> **Exercise prompt**
Look below for the line that contains "The width and height of the screenshot is (585, 508).", then copy it and each following line to the end of the records, minus any pictures.

> **Entries provided**
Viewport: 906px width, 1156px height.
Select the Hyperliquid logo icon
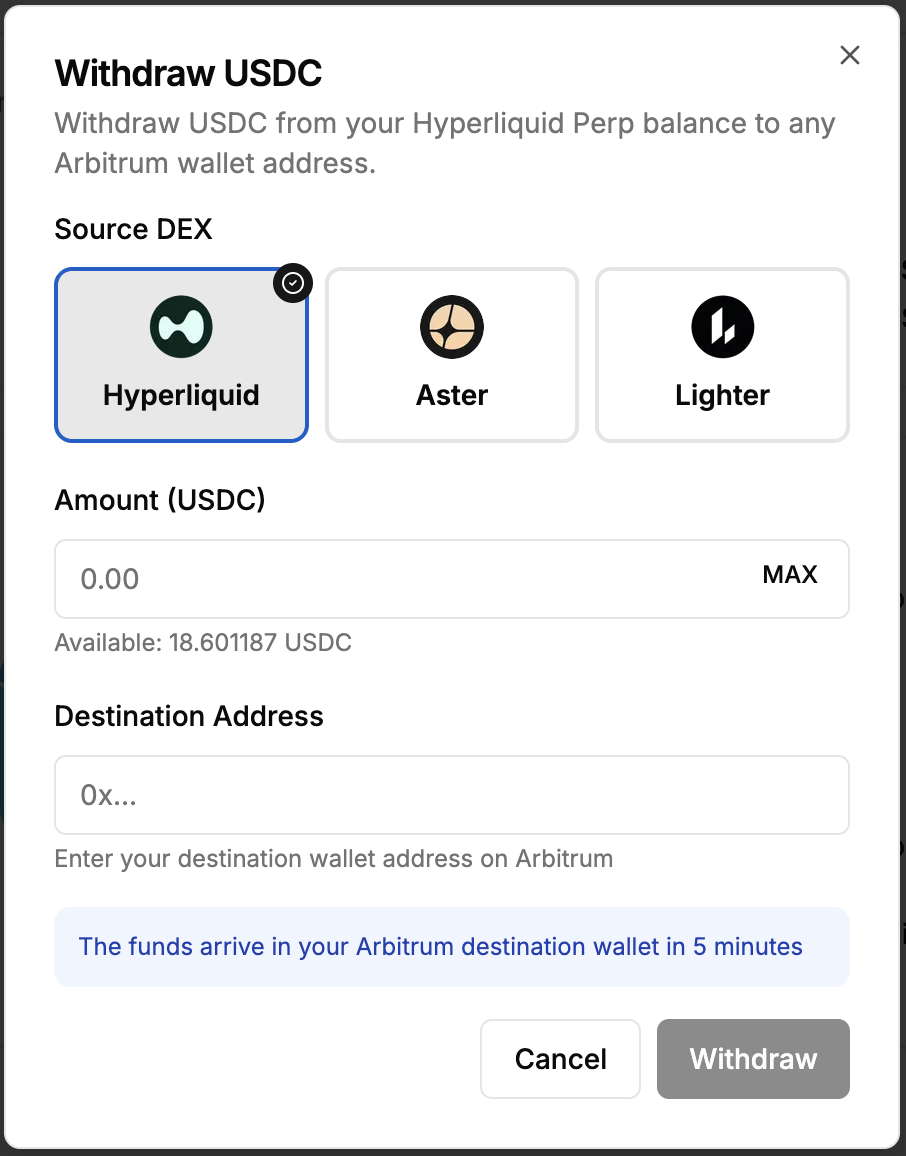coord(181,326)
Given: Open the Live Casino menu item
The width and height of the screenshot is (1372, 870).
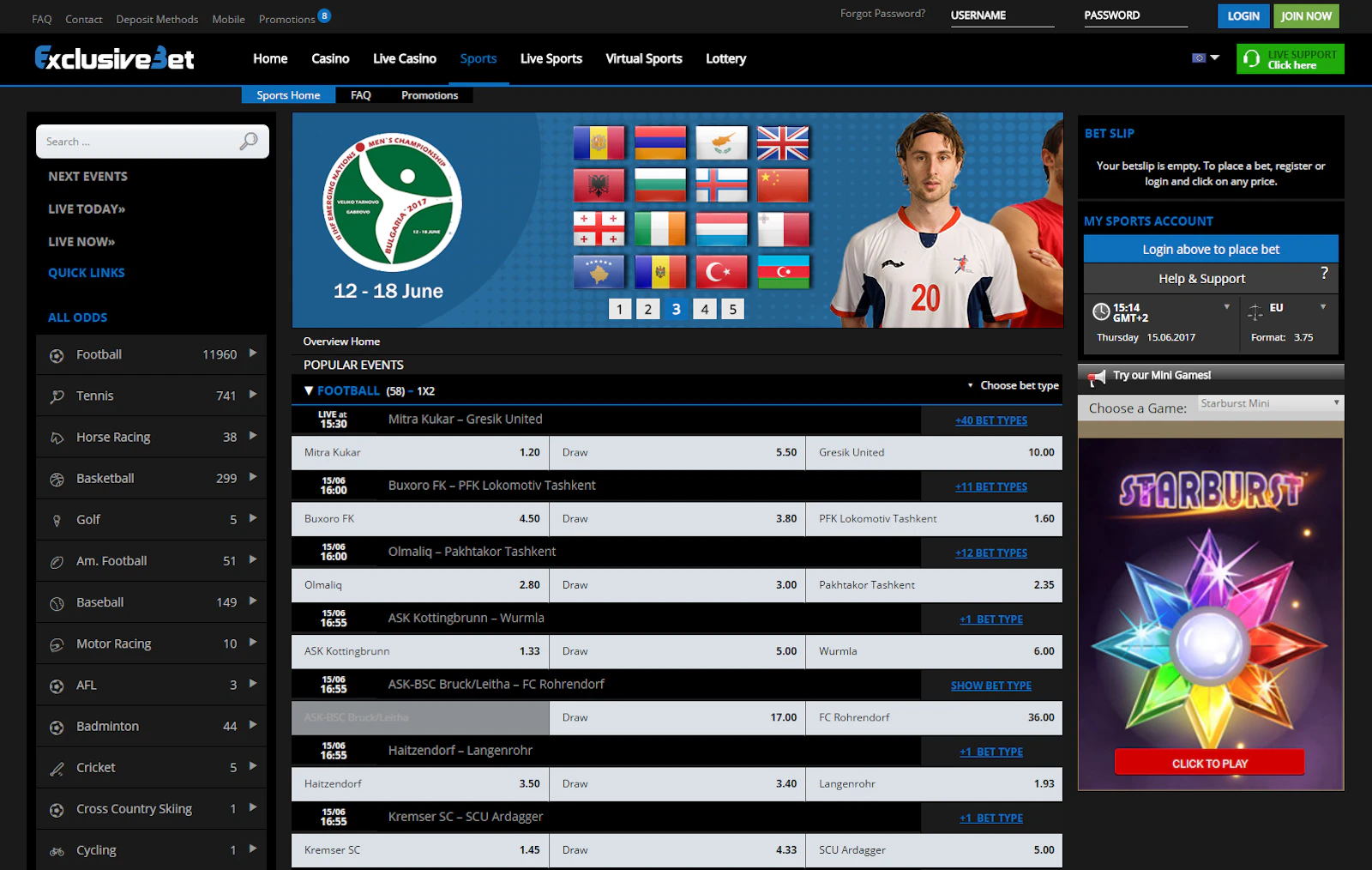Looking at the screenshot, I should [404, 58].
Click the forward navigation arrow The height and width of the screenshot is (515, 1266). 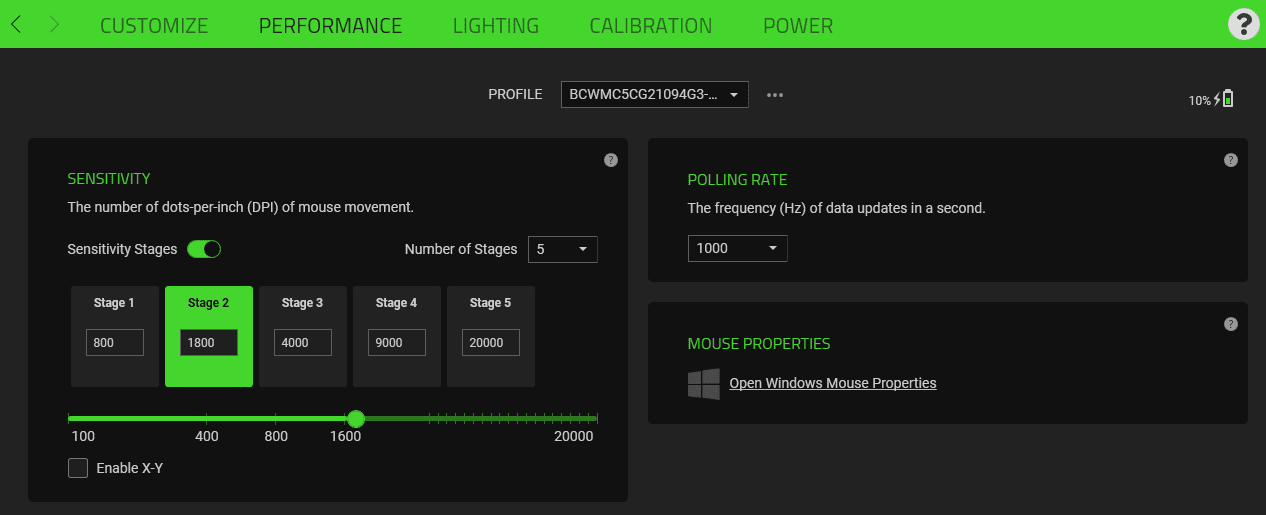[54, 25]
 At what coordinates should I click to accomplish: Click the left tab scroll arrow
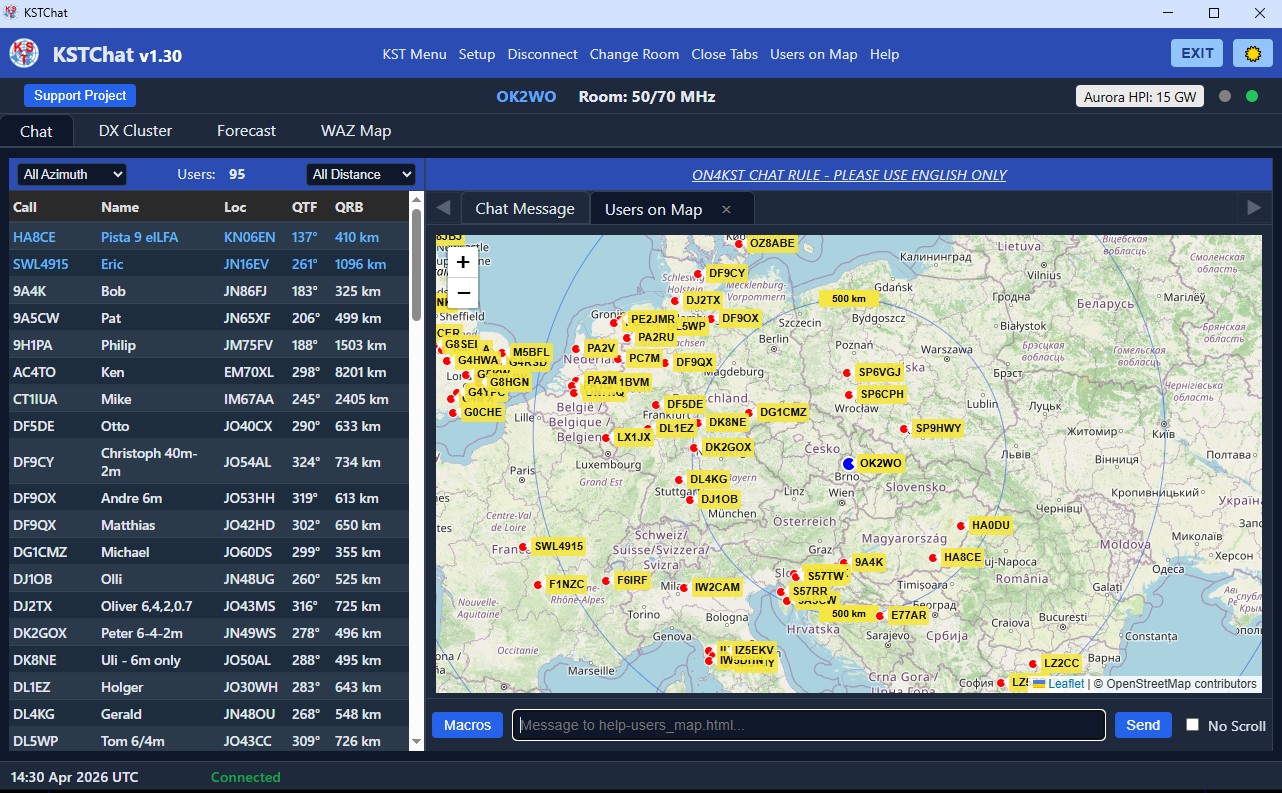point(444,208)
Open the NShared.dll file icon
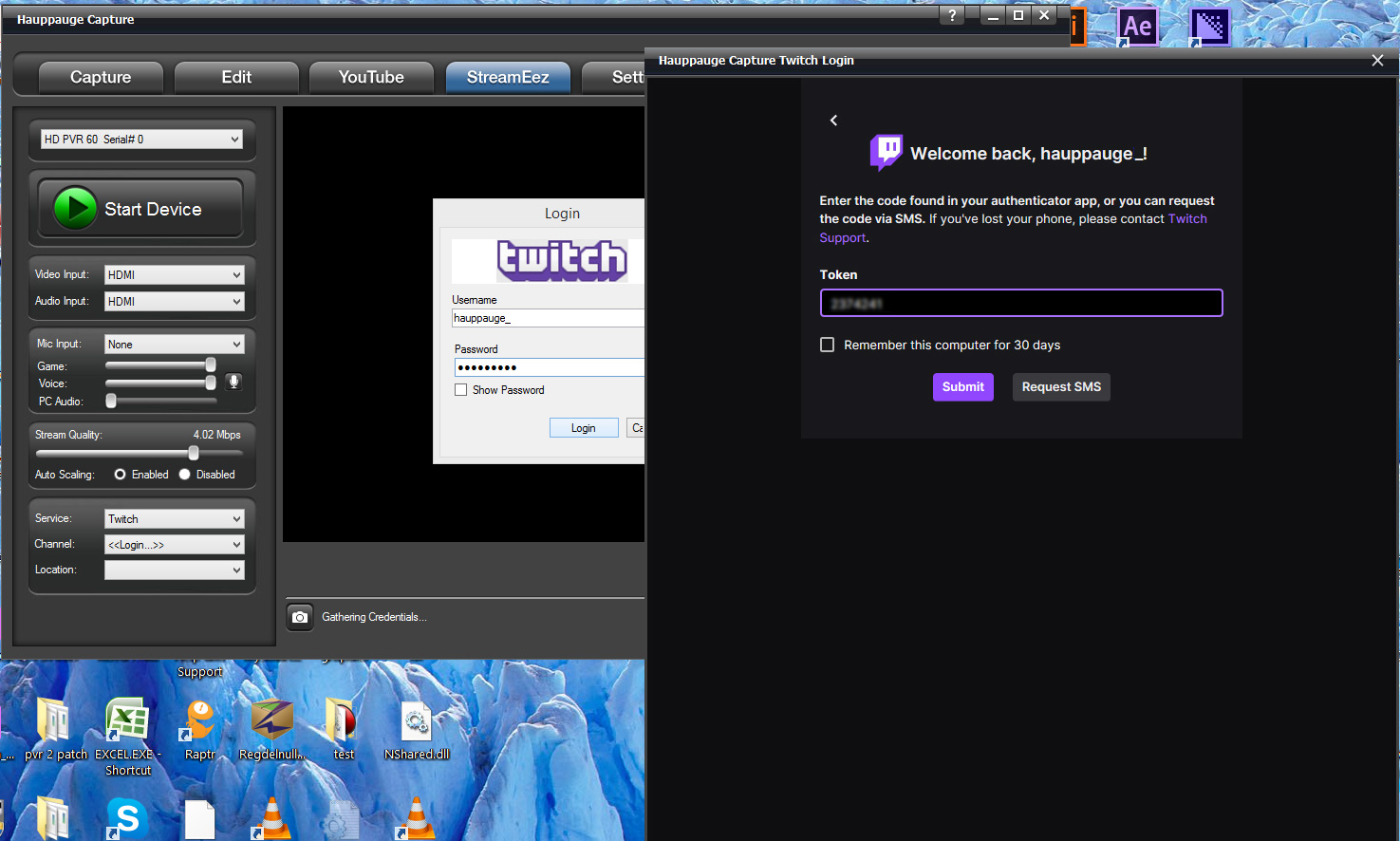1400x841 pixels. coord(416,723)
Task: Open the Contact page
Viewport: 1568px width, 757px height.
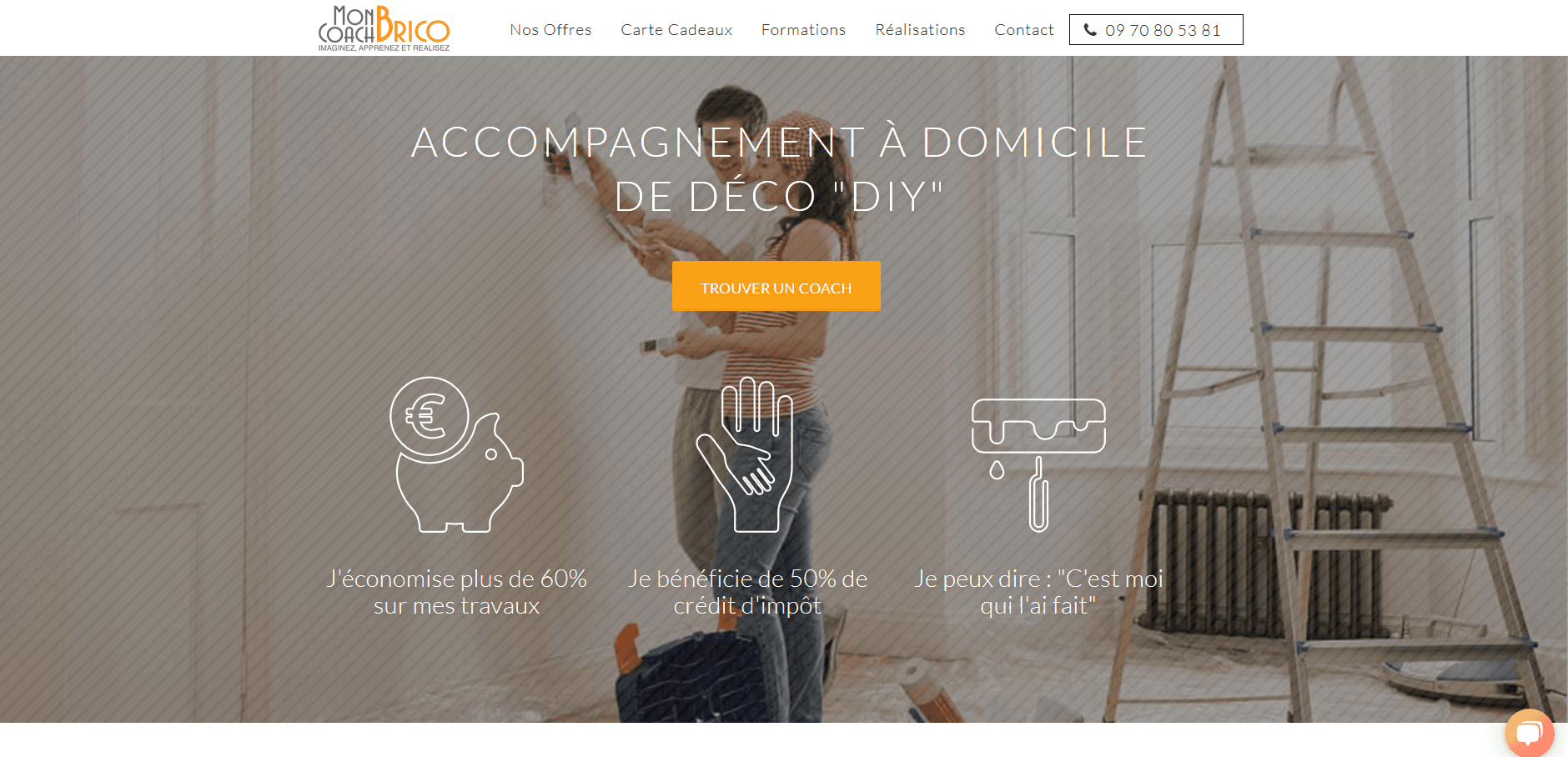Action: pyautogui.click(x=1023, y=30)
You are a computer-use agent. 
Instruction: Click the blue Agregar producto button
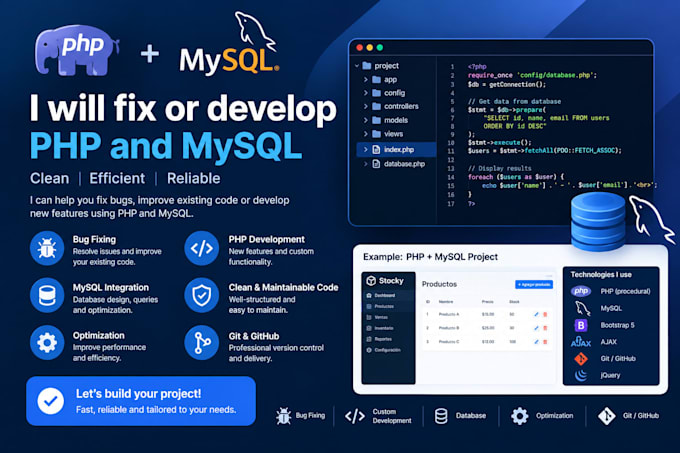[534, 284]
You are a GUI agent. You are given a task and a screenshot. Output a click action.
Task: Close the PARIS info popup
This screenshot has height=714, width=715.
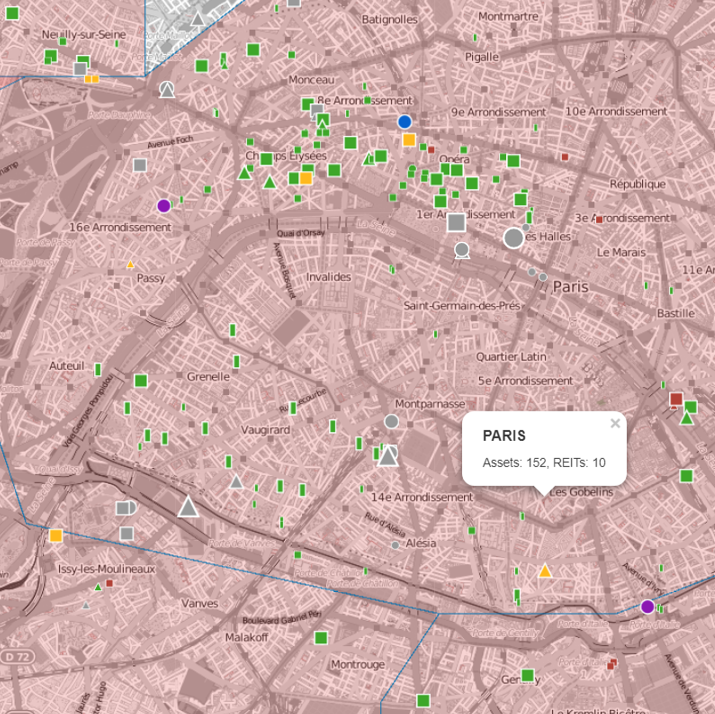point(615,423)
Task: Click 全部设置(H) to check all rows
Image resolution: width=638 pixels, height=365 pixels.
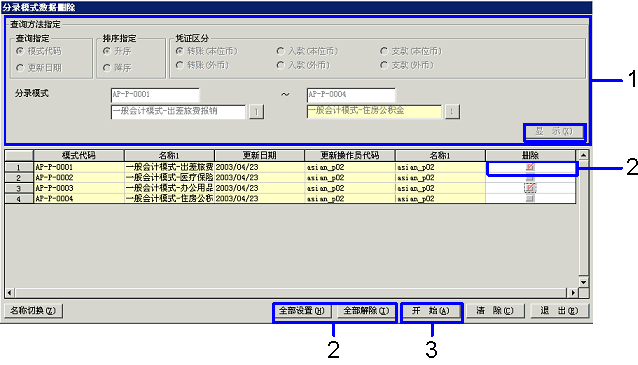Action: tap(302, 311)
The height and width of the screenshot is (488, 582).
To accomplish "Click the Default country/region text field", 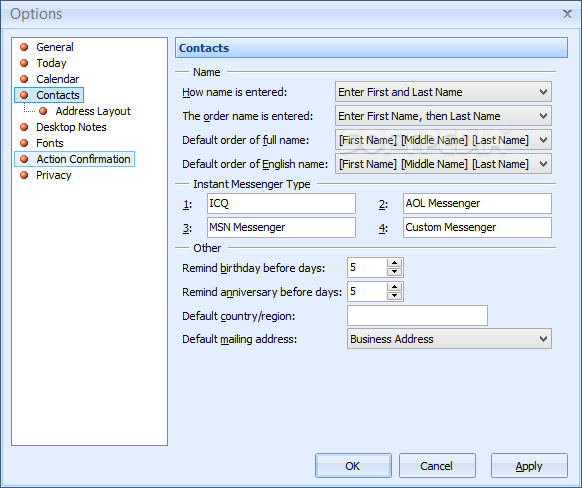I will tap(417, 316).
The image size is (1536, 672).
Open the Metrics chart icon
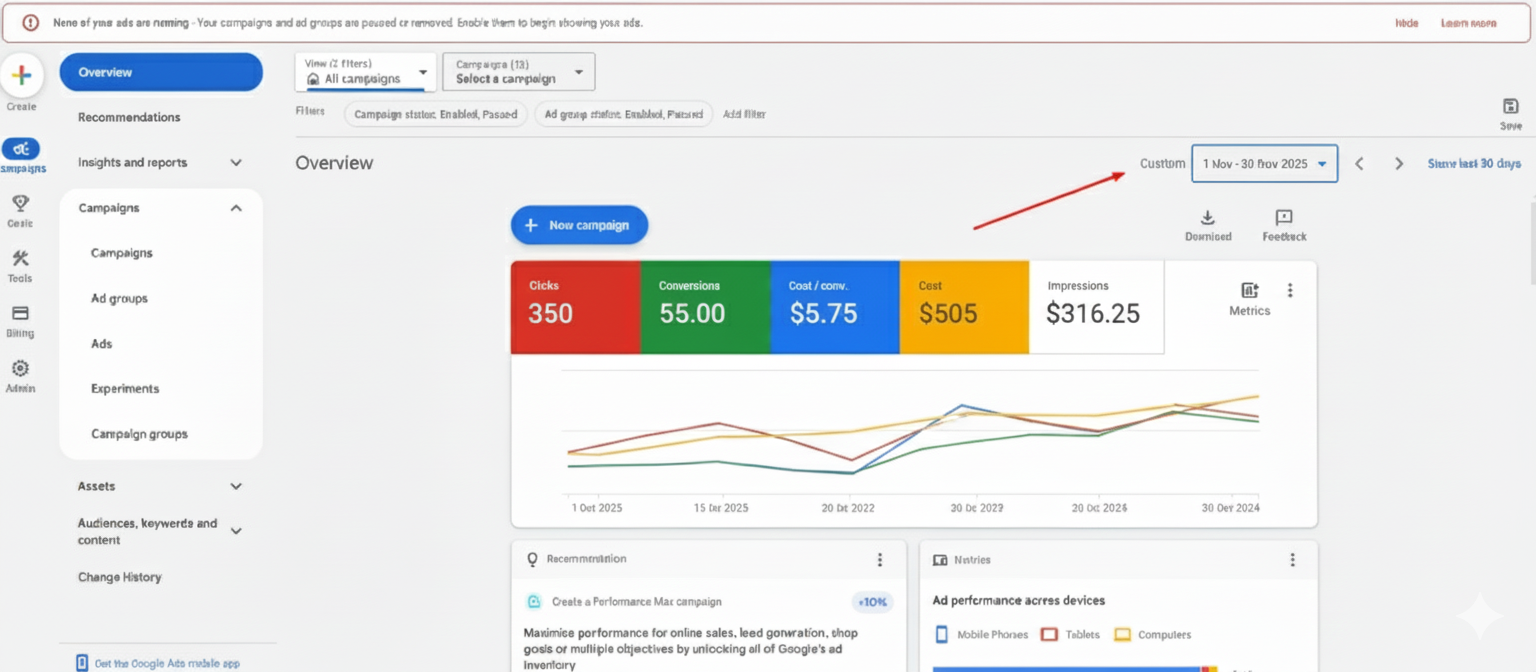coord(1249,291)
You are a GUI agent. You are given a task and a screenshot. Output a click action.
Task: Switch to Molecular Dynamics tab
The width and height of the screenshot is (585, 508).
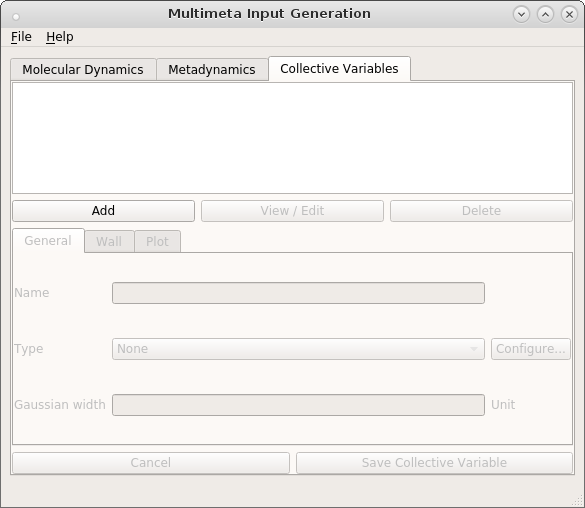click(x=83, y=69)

> **Written solution**
The width and height of the screenshot is (585, 508).
click(x=83, y=69)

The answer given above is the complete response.